SUPPLIED PASSAGE
● ● ● ● ● ● ●

Literature searching skills are crucial for researchers and enable related articles or material, including the latest scientific findings, to be found (1,2). In the knowledge era, practitioners should keep up to date with scientific and technological progress, especially in the area of medicine (3,4). However, with the widespread use of the Internet, it is easy to get lost in an ocean of specific information (5); therefore, efficiently obtaining the information we actually need can prove extremely difficult. PubMed and Google scholar may be the most popular professional databases used by investigators worldwide to search for literature. In China, Chinese-language medical literature databases, including China National Knowledge Infrastructure (CNKI), Wanfang database, and Baidu scholar, are also important resources. Some studies reveal gaps in the writer’s literature search performance. In China, considerable emphasis is put on literature reading and searching during the course of study (6). However, in practice, we have found that there are some practitioners who cannot or do not use literature searches professionally, which hampered their career development and had negative influences on the quality of medical research. Therefore, the current study aimed to better understand the actual situation and underlying reasons for this phenomenon by designing a questionnaire for postgraduate students (PGSs) from the classes of 2016, 2017, 2018, and 2019 from two medical colleges.
We present the following article in accordance with the SURGE reporting checklist (available at http://dx.doi.org/10.21037/atm-20-6932).
PGSs from the classes of 2016, 2017, 2018, and 2019 were enrolled. These PGSs were educated at two postgraduate medical colleges: 732 (81.2%) came from Medical Postgraduate College of People’s Liberation Army General Hospital (PGH, also known as Medical University of People’s Liberation Army, Beijing, China) and 170 (18.8%) came from Postgraduate College of Medical College of Nankai University (MC of NKU, Tianjin, China). Signed informed consent was obtained from each participant. This survey was about student habits not related to human health and ethical approval was not required. The study was conducted in accordance with the Declaration of Helsinki (as revised in 2013).

● ● ● ● ● ● ●

WHAT NEEDS TO BE DONE
Reproduce everything in the passage on literature searching among medical postgraduate students from "PGSs from the" down to "revised in 2013).".

INFORMATION SUPPLIED
● ● ● ● ● ● ●

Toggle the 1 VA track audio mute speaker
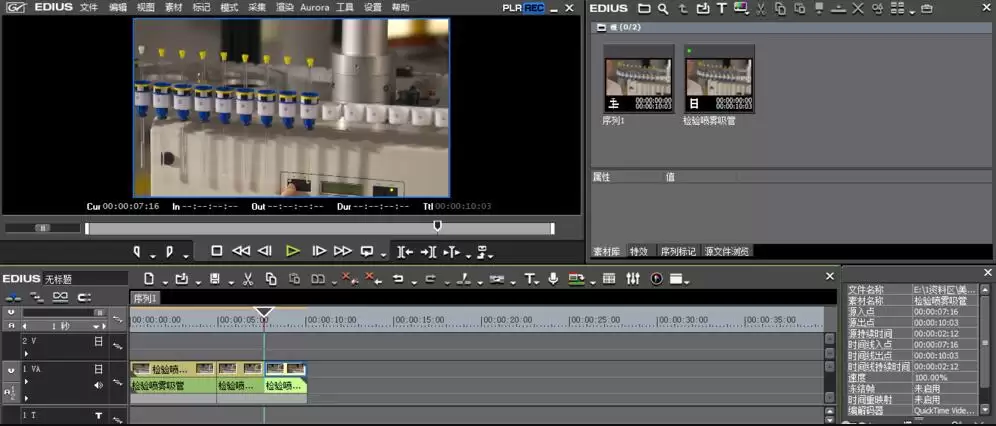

● ● ● ● ● ● ●

RESPONSE TO THIS TASK
PGSs from the classes of 2016, 2017, 2018, and 2019 were enrolled. These PGSs were educated at two postgraduate medical colleges: 732 (81.2%) came from Medical Postgraduate College of People’s Liberation Army General Hospital (PGH, also known as Medical University of People’s Liberation Army, Beijing, China) and 170 (18.8%) came from Postgraduate College of Medical College of Nankai University (MC of NKU, Tianjin, China). Signed informed consent was obtained from each participant. This survey was about student habits not related to human health and ethical approval was not required. The study was conducted in accordance with the Declaration of Helsinki (as revised in 2013).